--- CEL ---
Przedstaw wiersze wszystkich poniższych wpisów w postaci listy numerowanej, pomijając puste wiersze.

Wpisy ze zbioru danych
======

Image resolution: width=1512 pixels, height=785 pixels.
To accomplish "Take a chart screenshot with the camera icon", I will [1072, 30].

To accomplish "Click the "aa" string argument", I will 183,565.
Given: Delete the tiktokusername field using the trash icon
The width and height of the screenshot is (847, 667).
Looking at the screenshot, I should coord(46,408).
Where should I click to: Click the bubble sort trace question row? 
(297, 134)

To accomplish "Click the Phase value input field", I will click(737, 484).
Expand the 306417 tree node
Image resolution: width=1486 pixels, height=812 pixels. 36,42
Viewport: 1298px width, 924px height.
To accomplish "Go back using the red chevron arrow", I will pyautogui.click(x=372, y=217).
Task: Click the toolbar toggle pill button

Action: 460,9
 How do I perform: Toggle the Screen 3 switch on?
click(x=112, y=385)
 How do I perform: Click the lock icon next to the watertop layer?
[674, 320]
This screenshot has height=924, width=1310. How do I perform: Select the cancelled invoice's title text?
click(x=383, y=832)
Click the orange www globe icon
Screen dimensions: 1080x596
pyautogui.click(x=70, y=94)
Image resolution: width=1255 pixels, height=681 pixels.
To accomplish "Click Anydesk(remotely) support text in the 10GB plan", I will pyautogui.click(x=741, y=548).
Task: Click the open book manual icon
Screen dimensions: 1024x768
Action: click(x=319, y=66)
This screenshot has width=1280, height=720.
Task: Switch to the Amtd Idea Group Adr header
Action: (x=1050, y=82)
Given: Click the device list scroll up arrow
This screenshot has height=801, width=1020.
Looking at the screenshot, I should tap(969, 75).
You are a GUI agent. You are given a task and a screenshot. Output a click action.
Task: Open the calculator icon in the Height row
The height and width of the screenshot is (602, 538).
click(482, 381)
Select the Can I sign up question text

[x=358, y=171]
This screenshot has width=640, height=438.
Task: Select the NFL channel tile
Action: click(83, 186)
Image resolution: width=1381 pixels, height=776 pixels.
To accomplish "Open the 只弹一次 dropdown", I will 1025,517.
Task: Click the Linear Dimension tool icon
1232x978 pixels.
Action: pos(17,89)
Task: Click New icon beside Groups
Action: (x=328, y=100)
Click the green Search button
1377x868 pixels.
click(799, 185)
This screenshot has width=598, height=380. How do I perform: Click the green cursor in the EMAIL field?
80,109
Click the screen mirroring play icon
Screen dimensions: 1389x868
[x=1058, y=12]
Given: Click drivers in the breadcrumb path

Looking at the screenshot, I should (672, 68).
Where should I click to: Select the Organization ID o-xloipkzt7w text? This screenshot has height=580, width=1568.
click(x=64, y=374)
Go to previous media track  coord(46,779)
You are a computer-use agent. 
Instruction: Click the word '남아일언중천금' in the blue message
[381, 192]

======

--- ODPOWIEDŹ ---
1. Image resolution: width=1512 pixels, height=785 pixels.
2. To accomplish "Take a chart screenshot with the camera icon", I will [1072, 30].
3. To accomplish "Click the "aa" string argument", I will 183,565.
4. Given: Delete the tiktokusername field using the trash icon
5. The width and height of the screenshot is (847, 667).
6. Looking at the screenshot, I should coord(46,408).
7. Where should I click to: Click the bubble sort trace question row? 
8. (297, 134)
9. To accomplish "Click the Phase value input field", I will click(737, 484).
10. Expand the 306417 tree node
11. Image resolution: width=1486 pixels, height=812 pixels. 36,42
12. Viewport: 1298px width, 924px height.
13. To accomplish "Go back using the red chevron arrow", I will pyautogui.click(x=372, y=217).
14. Task: Click the toolbar toggle pill button
15. Action: 460,9
16.  How do I perform: Toggle the Screen 3 switch on?
17. click(x=112, y=385)
18.  How do I perform: Click the lock icon next to the watertop layer?
19. [674, 320]
20. This screenshot has height=924, width=1310. How do I perform: Select the cancelled invoice's title text?
21. click(x=383, y=832)
22. Click the orange www globe icon
23. Screen dimensions: 1080x596
24. pyautogui.click(x=70, y=94)
25. Image resolution: width=1255 pixels, height=681 pixels.
26. To accomplish "Click Anydesk(remotely) support text in the 10GB plan", I will pyautogui.click(x=741, y=548).
27. Task: Click the open book manual icon
28. Screen dimensions: 1024x768
29. Action: click(x=319, y=66)
30. This screenshot has width=1280, height=720.
31. Task: Switch to the Amtd Idea Group Adr header
32. Action: (x=1050, y=82)
33. Given: Click the device list scroll up arrow
34. This screenshot has height=801, width=1020.
35. Looking at the screenshot, I should tap(969, 75).
36. You are a GUI agent. You are given a task and a screenshot. Output a click action.
37. Task: Open the calculator icon in the Height row
38. The height and width of the screenshot is (602, 538).
39. click(482, 381)
40. Select the Can I sign up question text
41. [x=358, y=171]
42. This screenshot has width=640, height=438.
43. Task: Select the NFL channel tile
44. Action: click(83, 186)
45. Image resolution: width=1381 pixels, height=776 pixels.
46. To accomplish "Open the 只弹一次 dropdown", I will 1025,517.
47. Task: Click the Linear Dimension tool icon
48. 1232x978 pixels.
49. Action: pos(17,89)
50. Task: Click New icon beside Groups
51. Action: (x=328, y=100)
52. Click the green Search button
53. 1377x868 pixels.
54. click(799, 185)
55. This screenshot has width=598, height=380. How do I perform: Click the green cursor in the EMAIL field?
56. 80,109
57. Click the screen mirroring play icon
58. Screen dimensions: 1389x868
59. [x=1058, y=12]
60. Given: Click drivers in the breadcrumb path
61. Looking at the screenshot, I should (672, 68).
62. Where should I click to: Select the Organization ID o-xloipkzt7w text? This screenshot has height=580, width=1568.
63. click(x=64, y=374)
64. Go to previous media track  coord(46,779)
65. You are a computer-use agent. 
66. Instruction: Click the word '남아일언중천금' in the blue message
67. [381, 192]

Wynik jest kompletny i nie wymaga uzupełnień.